The presented work demonstrated pacing by connecting the output of the receiver circuit to an existing bipolar pacing lead. Future work will consist of two electrodes electrically connected to the receiver circuit in a single miniature leadless packaging to be inserted into the coronary veins via catheter delivery. Furthermore, our experiments were performed via a standard impedance lead. Many studies have been performed on high impedance leads, which result in a decrease in the voltage amplitude for pacing34. High impedance electrodes with improved contact for induction of cardiomyocyte depolarization can be developed to decrease power requirements further and to improve range of function.

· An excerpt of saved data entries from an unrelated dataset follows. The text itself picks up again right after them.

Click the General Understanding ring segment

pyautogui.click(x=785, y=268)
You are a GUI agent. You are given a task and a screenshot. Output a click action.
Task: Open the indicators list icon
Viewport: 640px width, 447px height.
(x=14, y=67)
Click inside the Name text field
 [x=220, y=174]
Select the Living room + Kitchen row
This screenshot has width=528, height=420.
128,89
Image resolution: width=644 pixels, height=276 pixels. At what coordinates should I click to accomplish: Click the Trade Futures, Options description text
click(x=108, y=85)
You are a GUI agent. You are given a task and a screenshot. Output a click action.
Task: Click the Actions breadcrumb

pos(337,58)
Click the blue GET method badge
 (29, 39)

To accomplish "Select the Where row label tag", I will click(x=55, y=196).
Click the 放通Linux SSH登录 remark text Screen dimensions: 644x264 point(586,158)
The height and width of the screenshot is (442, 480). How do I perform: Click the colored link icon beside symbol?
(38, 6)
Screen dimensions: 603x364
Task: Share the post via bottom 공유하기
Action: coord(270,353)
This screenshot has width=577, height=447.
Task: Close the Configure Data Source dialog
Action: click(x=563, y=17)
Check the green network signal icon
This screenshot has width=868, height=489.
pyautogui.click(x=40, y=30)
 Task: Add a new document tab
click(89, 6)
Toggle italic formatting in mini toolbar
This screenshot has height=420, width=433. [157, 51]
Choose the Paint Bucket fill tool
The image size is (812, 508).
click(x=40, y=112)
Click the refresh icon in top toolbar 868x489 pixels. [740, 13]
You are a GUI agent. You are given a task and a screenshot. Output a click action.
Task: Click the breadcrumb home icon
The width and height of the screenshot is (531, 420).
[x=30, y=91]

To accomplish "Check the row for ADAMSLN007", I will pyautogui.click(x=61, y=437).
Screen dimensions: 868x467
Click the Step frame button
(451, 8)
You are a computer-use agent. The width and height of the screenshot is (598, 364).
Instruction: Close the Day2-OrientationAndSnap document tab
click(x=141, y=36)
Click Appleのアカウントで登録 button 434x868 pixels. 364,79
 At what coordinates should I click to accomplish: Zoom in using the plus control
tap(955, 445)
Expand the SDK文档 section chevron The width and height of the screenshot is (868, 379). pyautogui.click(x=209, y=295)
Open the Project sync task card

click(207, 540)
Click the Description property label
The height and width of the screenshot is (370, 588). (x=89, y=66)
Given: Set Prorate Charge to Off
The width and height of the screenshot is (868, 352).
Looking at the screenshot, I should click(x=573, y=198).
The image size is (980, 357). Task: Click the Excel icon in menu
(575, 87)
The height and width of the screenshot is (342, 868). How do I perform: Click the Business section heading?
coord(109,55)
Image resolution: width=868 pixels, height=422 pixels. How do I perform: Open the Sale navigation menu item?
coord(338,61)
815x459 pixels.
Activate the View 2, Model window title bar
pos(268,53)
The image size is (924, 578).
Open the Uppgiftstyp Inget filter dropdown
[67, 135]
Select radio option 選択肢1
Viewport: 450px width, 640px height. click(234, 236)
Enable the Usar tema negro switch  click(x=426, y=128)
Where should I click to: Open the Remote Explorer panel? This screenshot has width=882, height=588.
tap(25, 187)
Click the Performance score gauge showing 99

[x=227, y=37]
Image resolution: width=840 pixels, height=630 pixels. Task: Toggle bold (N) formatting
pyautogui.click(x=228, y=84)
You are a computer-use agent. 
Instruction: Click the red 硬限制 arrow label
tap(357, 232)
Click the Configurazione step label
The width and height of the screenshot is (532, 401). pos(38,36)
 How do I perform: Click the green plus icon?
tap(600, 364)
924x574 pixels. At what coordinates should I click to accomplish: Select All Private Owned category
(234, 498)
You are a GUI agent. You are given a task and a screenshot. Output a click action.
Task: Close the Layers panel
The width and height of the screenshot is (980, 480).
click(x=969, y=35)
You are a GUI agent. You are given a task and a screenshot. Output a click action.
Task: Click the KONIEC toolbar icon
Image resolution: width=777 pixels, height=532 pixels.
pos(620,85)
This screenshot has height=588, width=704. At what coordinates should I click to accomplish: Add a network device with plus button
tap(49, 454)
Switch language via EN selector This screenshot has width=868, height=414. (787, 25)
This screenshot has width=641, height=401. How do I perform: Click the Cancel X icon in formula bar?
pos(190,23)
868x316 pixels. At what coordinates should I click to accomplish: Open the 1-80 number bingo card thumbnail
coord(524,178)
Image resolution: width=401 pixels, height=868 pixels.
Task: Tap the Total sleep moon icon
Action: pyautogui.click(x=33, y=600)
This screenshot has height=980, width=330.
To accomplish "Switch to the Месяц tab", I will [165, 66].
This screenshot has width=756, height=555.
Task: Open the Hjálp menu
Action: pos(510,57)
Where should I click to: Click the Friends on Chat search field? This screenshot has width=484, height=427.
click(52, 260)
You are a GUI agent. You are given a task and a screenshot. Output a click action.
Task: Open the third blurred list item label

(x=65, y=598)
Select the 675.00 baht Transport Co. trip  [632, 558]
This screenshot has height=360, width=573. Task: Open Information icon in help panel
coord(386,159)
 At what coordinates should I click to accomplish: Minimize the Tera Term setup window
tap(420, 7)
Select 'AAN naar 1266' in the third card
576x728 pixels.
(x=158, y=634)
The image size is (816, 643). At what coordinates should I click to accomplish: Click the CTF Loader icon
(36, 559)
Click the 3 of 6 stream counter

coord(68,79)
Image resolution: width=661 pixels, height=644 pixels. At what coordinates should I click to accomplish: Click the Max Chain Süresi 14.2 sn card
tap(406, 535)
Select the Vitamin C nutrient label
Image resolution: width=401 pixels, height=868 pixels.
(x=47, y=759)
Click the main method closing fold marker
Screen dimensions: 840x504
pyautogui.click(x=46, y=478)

Lastly, pacemakers are often a combination of a sensor and stimulator, in which the sensor defines intervals during which the pacer enters an “active” mode when the patient’s heart cannot maintain a heart rate above a programmed threshold and exits into a very low-power “sleep” mode at all other times. The current system remains in an active stimulation mode at all times to maintain a continuous 60 BPM pulse. Future designs will include feedback information from a sensor inside the transmitter unit to initiate a series of pulses in response to detecting arrhythmia. This will further reduce power consumption as the pacing circuit will only activate when the patient’s own heart cannot sustain a normal rhythm. Security measures will also be necessarily implemented for the ultimate clinical application of the pacemaker. This may include the use of miniature fuse structures, tuning offsets, or encryption techniques as a means to maintain patient safety under malicious attacks37,38,39,40,41. This combination of a secure remote miniaturized stimulator with sensor feedback can ultimately provide increased patient safety for the next generation of implantable devices.